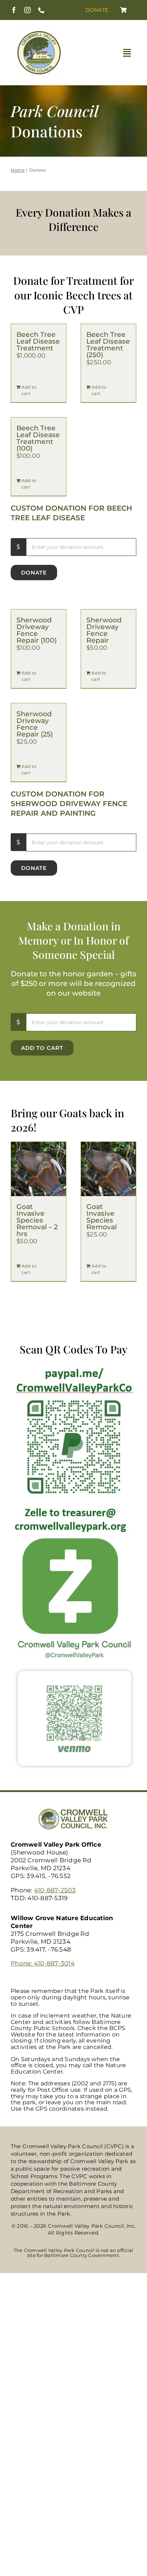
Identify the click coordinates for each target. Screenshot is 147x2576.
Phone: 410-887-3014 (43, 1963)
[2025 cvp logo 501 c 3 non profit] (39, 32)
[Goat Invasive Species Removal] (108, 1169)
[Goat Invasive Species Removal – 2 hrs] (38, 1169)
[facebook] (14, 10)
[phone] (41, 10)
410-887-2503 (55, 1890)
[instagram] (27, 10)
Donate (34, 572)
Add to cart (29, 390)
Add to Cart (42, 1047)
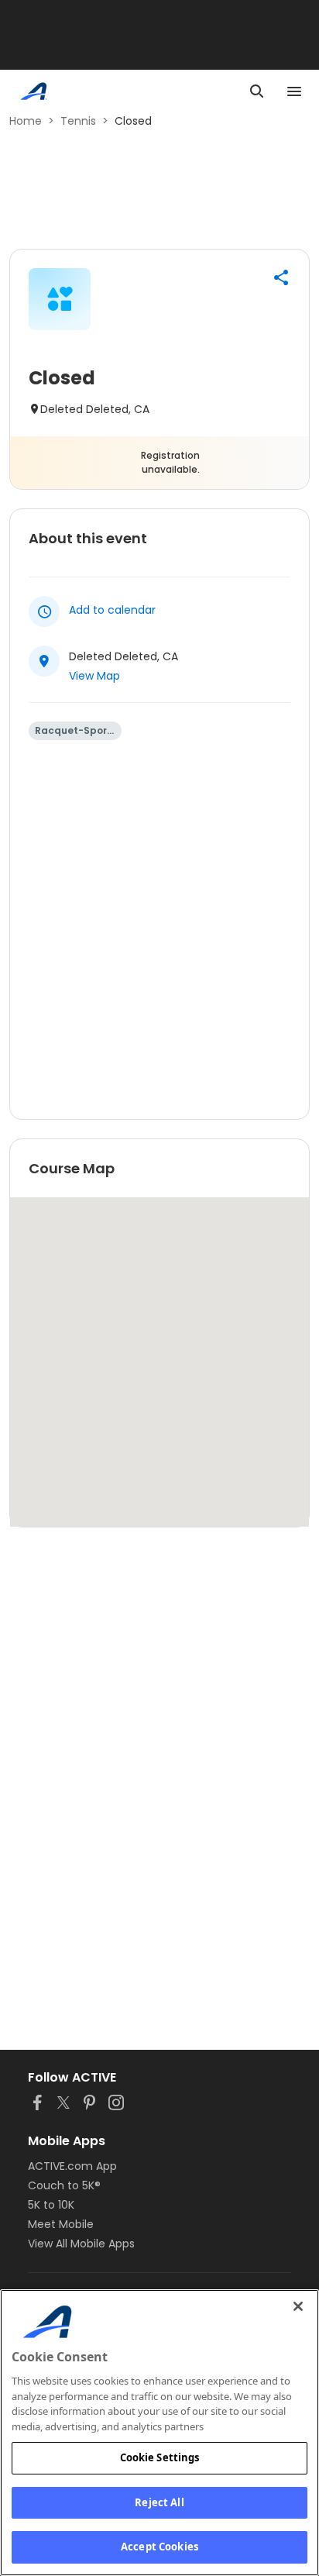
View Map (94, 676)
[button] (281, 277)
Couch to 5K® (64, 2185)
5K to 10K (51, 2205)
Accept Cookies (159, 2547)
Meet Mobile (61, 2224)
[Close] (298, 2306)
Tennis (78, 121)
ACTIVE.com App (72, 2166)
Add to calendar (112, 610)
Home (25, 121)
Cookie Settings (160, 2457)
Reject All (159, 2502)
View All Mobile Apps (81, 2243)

§

- [The problem]: Look through the entries above and say how many lines contain "Removal", giving nothing but the number.

- [Answer box]: 2